During meetings, place some treats on the ground. Do this to prevent your pooch from jumping at strangers.
AKC says these steps can help lessen the jumping behavior of your dog when meeting a stranger.
Step 1: Have someone approach your dog. Make sure that your Fido’s on leash.
Step 2: Place treats on the floor before the person gets to your pooch.
Step 3: Let your dog eat the treats off the floor. Then have the person greet your dog.
Step 4: Before your dog finishes off the treats, instruct the person to back away.
Step 5: Repeat the previous steps. This time, continue placing treats on the floor to extend the greeting.
Step 6: Once your pooch keeps feet on the ground, let them greet the person. Then place the treat on the floor.
Step 7: Repeat several times until your pooch understands the rules. Feed fewer treats until the greeting is the only reward.
BONUS TIP: Teach your dog to bark on command
Some furry parents want a protective dog. And it’s a sort of problem when their dogs are too friendly with strangers.
But teaching them to bark on your command can draw away a strange person.
Here’s how you can teach your dog to bark:
Step 1: Start by showing your dog what they desire. For example, their favorite toy. Then wiggle it around and hide it behind your back.
Step 2: If they bark in protest, praise them or give treats. Repeat the process a few times.
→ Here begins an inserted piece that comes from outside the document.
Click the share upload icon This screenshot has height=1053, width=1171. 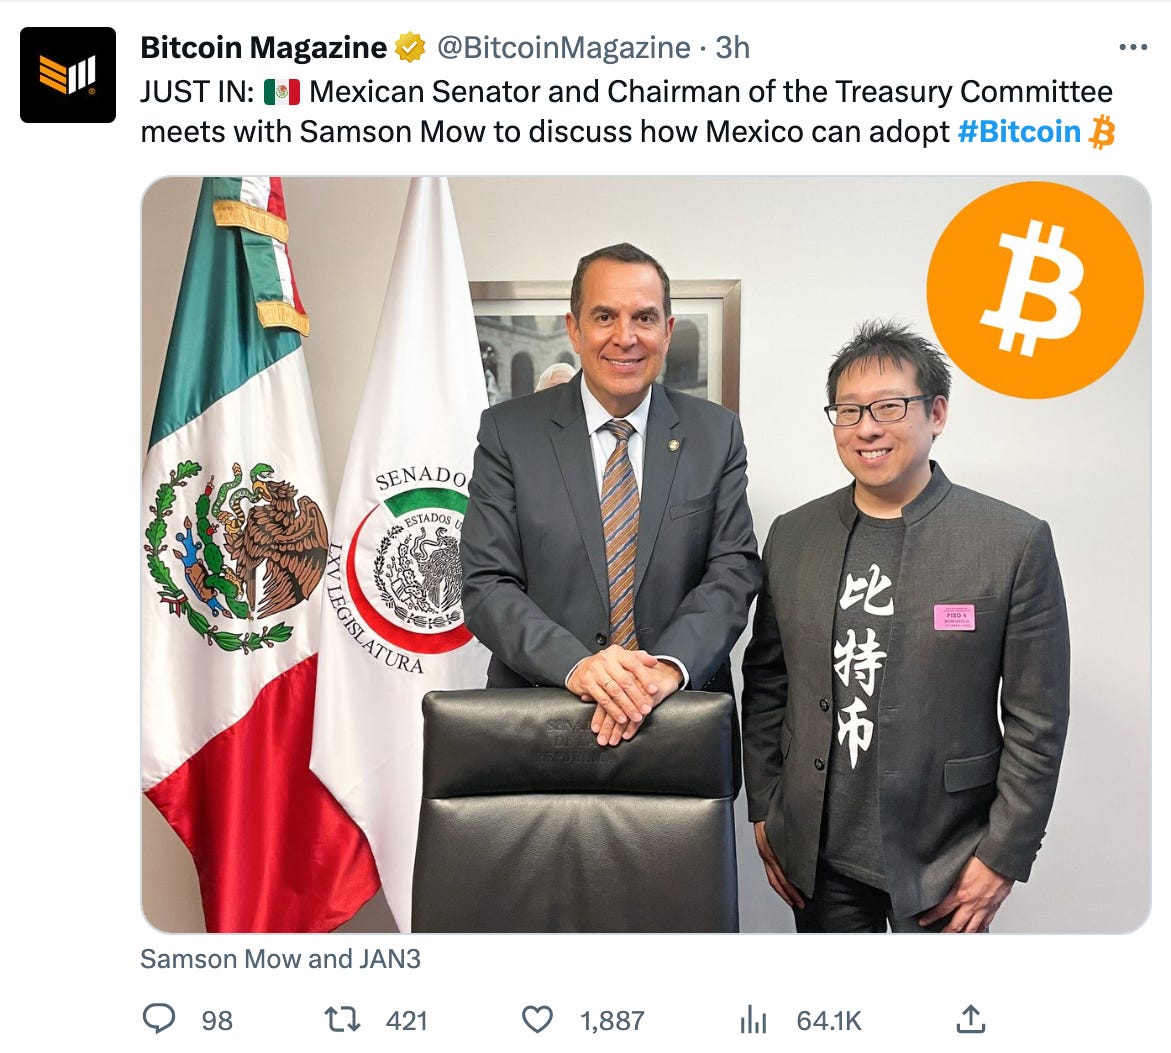(971, 1019)
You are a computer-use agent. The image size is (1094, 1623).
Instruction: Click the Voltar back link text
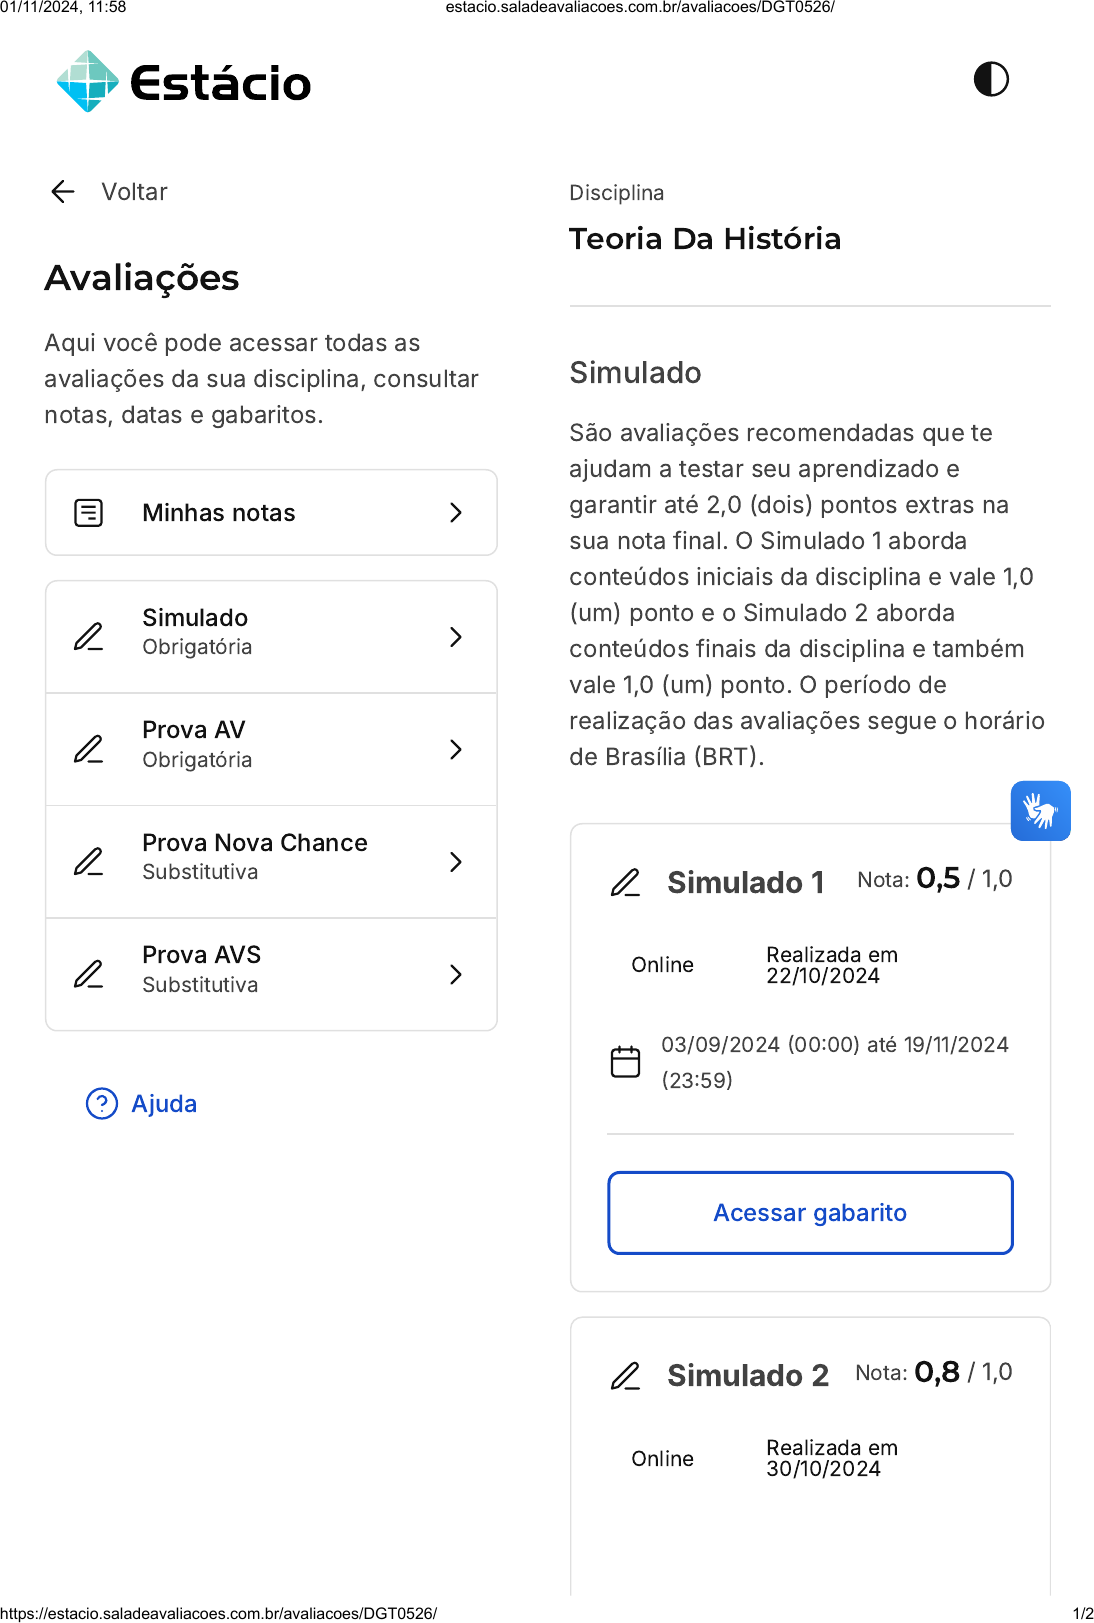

Step 3: Then add the “bark” cue before hiding their toy. If they bark again, continue giving them treats.
After praising them for barking a few times, they’ll start to learn what you want them to do.
Step 4: Now, use the “bark” command without hiding their toy. Or not doing anything that frustrates them. If they bark, reward.
Step 5: Try your pooch with help from a friend who’ll act as the “stranger”. While you’re walking with your dog, they should meet you.
Step 6: Use the “bark” command. If your doggo barks, give praise for a job well done.
You should also teach your Fido to stop barking on command:
Step 1: While your dog’s barking, get their attention. Try to hold up the toy or treats.
Step 2: After the barking stops, reward. Give them the treat.
Step 3: Repeat for few times. Then wait for a little longer periods of silence before rewarding them.
Step 4: Add the cue word such as “hush” or “quiet”. While your doggo’s barking, say the command while holding up the treat.
Step 5: Give your Fido the treat when the barking stops.
Step 6: Practice the cue frequently.